Stored data
· · · · ·
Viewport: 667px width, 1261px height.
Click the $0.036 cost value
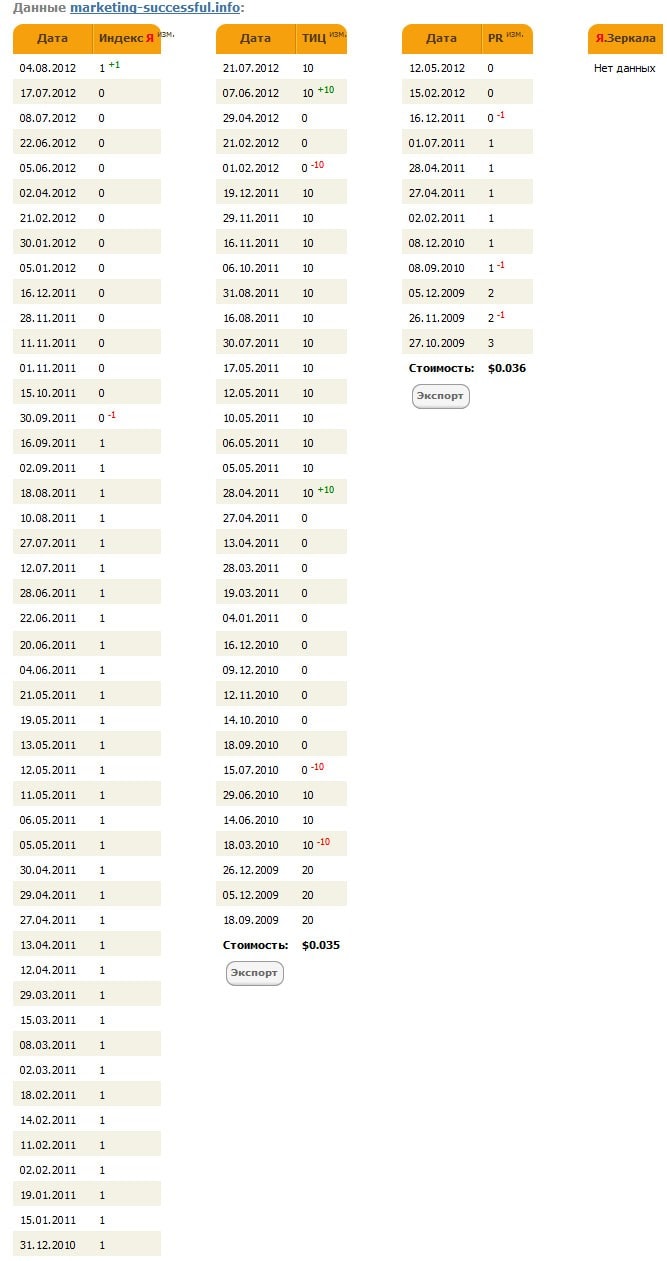pos(506,368)
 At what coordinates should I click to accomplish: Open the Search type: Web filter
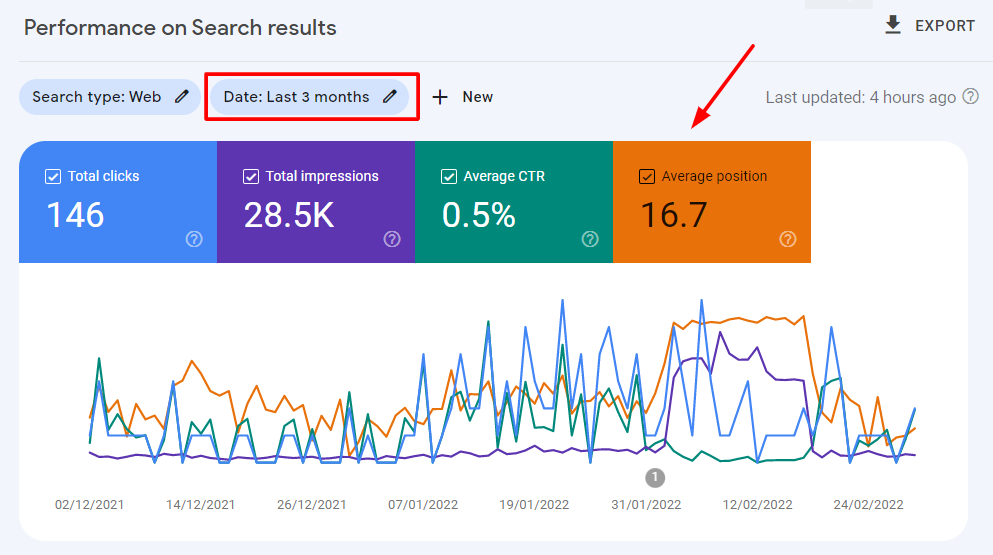coord(96,97)
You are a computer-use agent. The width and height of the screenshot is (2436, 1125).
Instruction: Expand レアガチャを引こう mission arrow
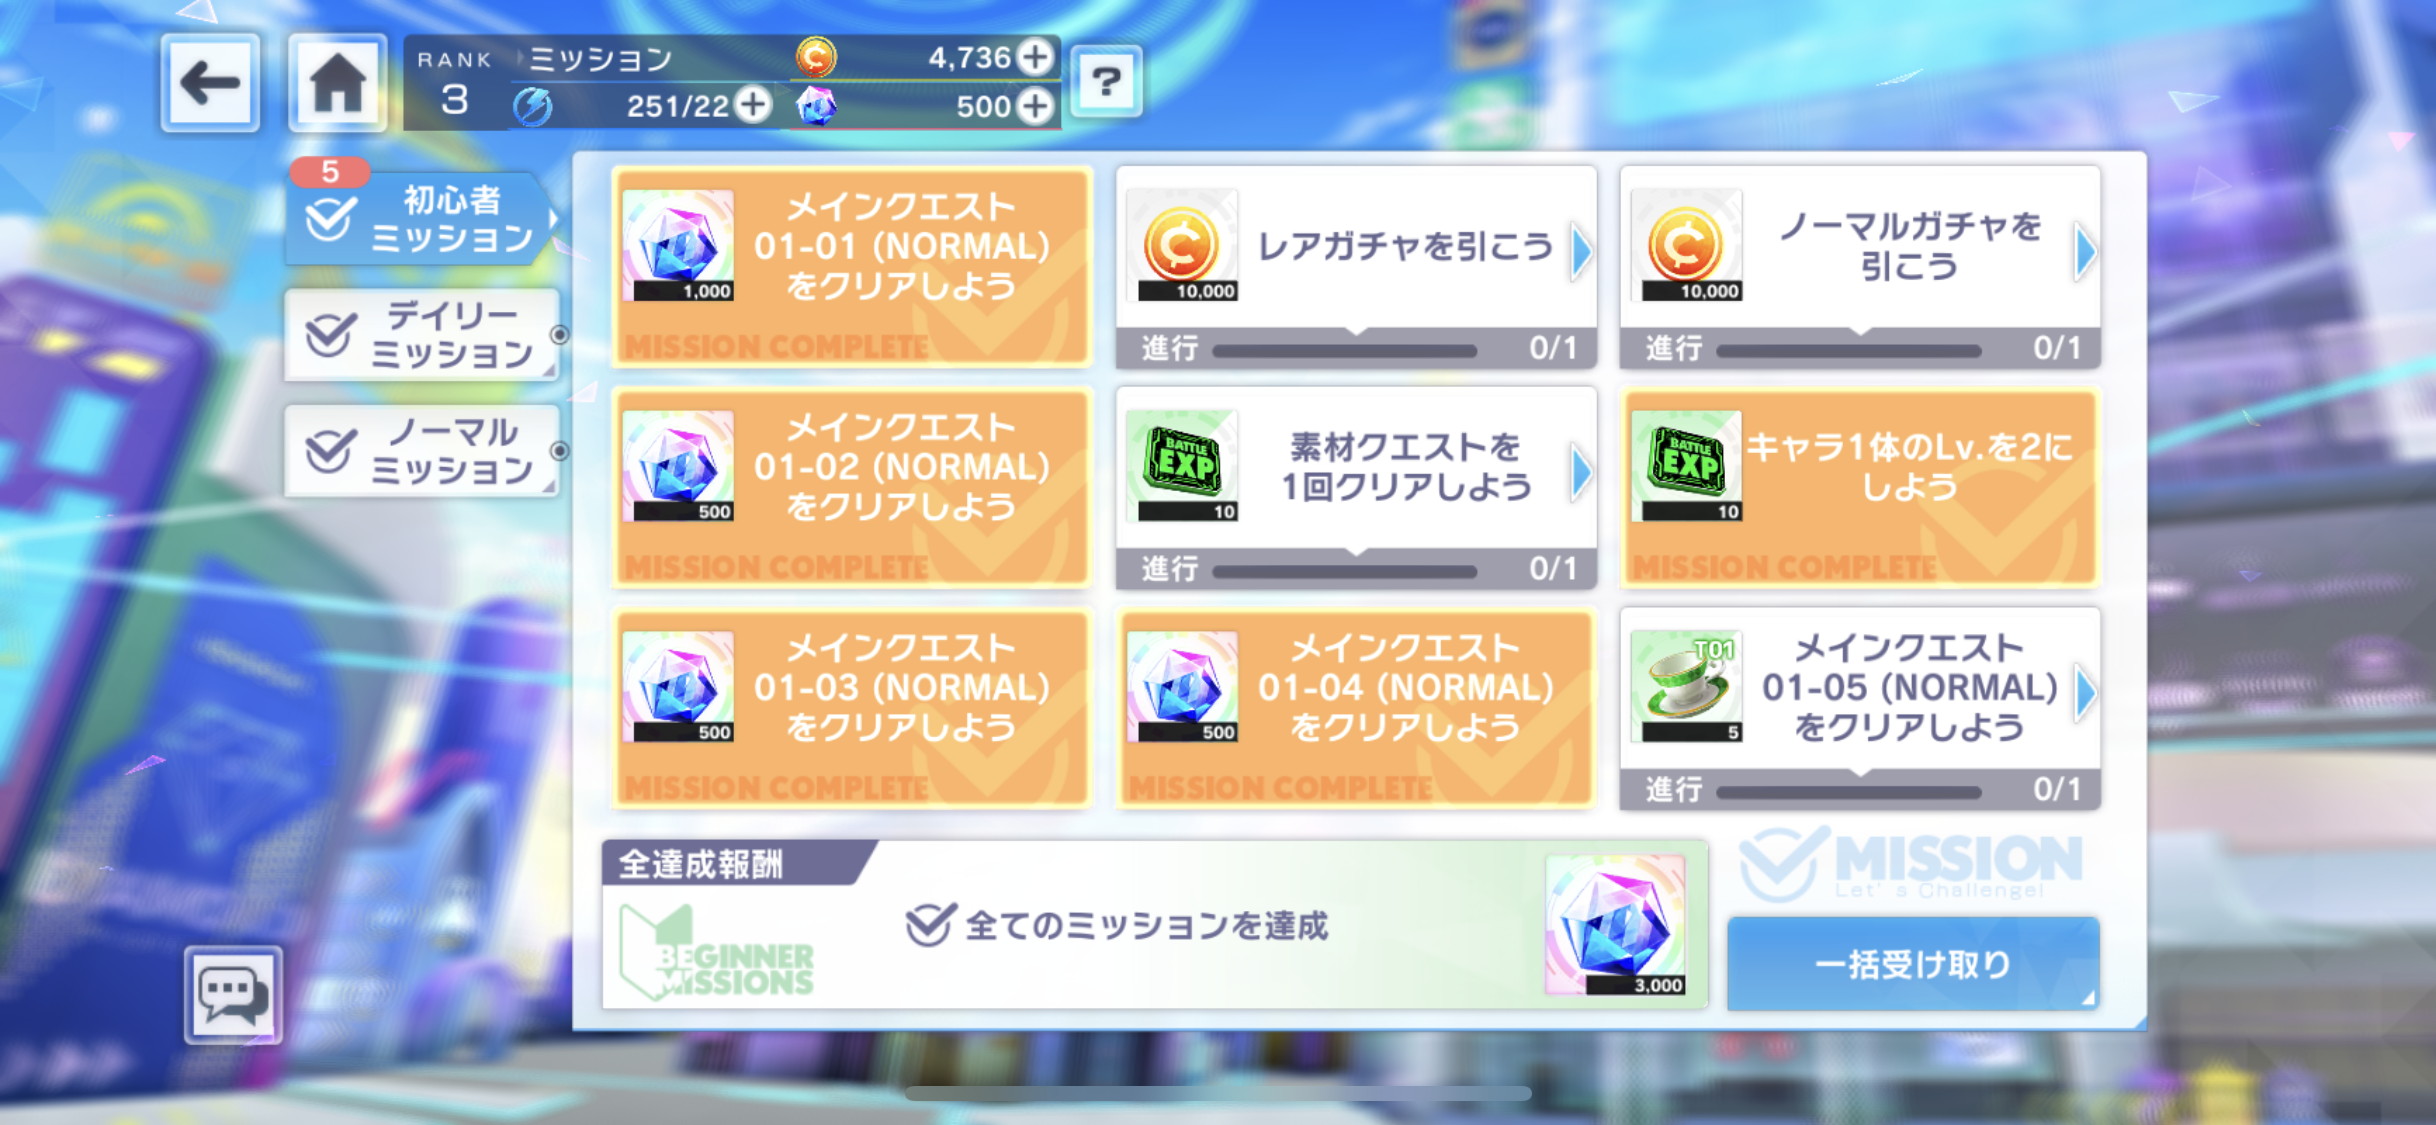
· · · · ·
= YOUR TASK =
Every entry above is to be copied verbatim, with the pictures removed.

= RESPONSE =
Viewport: 667px width, 1261px height.
Click the $0.036 cost value
pos(506,368)
 At what coordinates should I click to accomplish: Open the Search type: Web filter
coord(96,97)
You are a computer-use agent. The width and height of the screenshot is (2436, 1125).
Instruction: Expand レアガチャを引こう mission arrow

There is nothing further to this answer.